> [Available data]:

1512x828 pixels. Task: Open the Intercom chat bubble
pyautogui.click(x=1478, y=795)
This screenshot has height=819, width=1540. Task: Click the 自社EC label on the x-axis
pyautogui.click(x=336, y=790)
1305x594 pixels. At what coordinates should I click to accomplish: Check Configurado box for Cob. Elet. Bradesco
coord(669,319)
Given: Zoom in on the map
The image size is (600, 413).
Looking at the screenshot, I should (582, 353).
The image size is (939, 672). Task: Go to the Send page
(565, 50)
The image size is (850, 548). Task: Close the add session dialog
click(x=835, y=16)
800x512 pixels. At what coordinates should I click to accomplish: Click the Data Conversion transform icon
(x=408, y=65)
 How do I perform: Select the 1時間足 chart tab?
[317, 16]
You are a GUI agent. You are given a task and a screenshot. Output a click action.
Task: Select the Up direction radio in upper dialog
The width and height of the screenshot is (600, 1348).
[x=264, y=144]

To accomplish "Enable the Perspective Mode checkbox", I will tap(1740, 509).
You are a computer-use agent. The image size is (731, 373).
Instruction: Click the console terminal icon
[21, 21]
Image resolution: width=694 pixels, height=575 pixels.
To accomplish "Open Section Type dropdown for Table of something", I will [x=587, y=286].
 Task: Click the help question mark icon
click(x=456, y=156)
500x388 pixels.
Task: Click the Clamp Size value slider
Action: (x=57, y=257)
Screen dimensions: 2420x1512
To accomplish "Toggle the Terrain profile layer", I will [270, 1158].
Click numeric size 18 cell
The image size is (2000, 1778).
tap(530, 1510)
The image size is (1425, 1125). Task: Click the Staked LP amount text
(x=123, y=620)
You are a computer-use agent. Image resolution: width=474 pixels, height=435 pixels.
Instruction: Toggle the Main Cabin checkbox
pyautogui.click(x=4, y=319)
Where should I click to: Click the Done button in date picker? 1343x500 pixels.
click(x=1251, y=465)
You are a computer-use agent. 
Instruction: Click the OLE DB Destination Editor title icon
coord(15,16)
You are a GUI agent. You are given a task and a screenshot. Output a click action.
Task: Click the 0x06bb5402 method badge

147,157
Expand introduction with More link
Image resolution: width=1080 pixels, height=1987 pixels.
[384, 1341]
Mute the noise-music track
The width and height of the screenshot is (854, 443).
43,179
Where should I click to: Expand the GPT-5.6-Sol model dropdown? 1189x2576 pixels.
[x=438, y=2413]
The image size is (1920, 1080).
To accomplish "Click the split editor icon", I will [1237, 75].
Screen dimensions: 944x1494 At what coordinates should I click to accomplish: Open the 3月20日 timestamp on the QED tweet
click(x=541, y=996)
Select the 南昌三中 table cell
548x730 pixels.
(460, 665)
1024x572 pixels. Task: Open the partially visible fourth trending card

> [Problem statement]:
Reproduce the listing above in full, word for word.

> [Your response]:
1512x828 pixels. Task: Open the Intercom chat bubble
pyautogui.click(x=1478, y=795)
This screenshot has height=819, width=1540. Task: Click the 自社EC label on the x-axis
pyautogui.click(x=336, y=790)
1305x594 pixels. At what coordinates should I click to accomplish: Check Configurado box for Cob. Elet. Bradesco
coord(669,319)
Given: Zoom in on the map
The image size is (600, 413).
Looking at the screenshot, I should (582, 353).
The image size is (939, 672). Task: Go to the Send page
(565, 50)
The image size is (850, 548). Task: Close the add session dialog
click(x=835, y=16)
800x512 pixels. At what coordinates should I click to accomplish: Click the Data Conversion transform icon
(x=408, y=65)
 How do I perform: Select the 1時間足 chart tab?
[317, 16]
You are a GUI agent. You are given a task and a screenshot. Output a click action.
Task: Select the Up direction radio in upper dialog
The width and height of the screenshot is (600, 1348).
[x=264, y=144]

To accomplish "Enable the Perspective Mode checkbox", I will tap(1740, 509).
You are a computer-use agent. The image size is (731, 373).
Instruction: Click the console terminal icon
[21, 21]
Image resolution: width=694 pixels, height=575 pixels.
To accomplish "Open Section Type dropdown for Table of something", I will [x=587, y=286].
 Task: Click the help question mark icon
click(x=456, y=156)
500x388 pixels.
Task: Click the Clamp Size value slider
Action: (x=57, y=257)
Screen dimensions: 2420x1512
To accomplish "Toggle the Terrain profile layer", I will [270, 1158].
Click numeric size 18 cell
The image size is (2000, 1778).
tap(530, 1510)
The image size is (1425, 1125). Task: Click the Staked LP amount text
(x=123, y=620)
You are a computer-use agent. Image resolution: width=474 pixels, height=435 pixels.
Instruction: Toggle the Main Cabin checkbox
pyautogui.click(x=4, y=319)
Where should I click to: Click the Done button in date picker? 1343x500 pixels.
click(x=1251, y=465)
You are a computer-use agent. 
Instruction: Click the OLE DB Destination Editor title icon
coord(15,16)
You are a GUI agent. You are given a task and a screenshot. Output a click action.
Task: Click the 0x06bb5402 method badge

147,157
Expand introduction with More link
Image resolution: width=1080 pixels, height=1987 pixels.
[384, 1341]
Mute the noise-music track
The width and height of the screenshot is (854, 443).
43,179
Where should I click to: Expand the GPT-5.6-Sol model dropdown? 1189x2576 pixels.
[x=438, y=2413]
The image size is (1920, 1080).
To accomplish "Click the split editor icon", I will [1237, 75].
Screen dimensions: 944x1494 At what coordinates should I click to accomplish: Open the 3月20日 timestamp on the QED tweet
click(x=541, y=996)
Select the 南昌三中 table cell
548x730 pixels.
(460, 665)
1024x572 pixels. Task: Open the partially visible fourth trending card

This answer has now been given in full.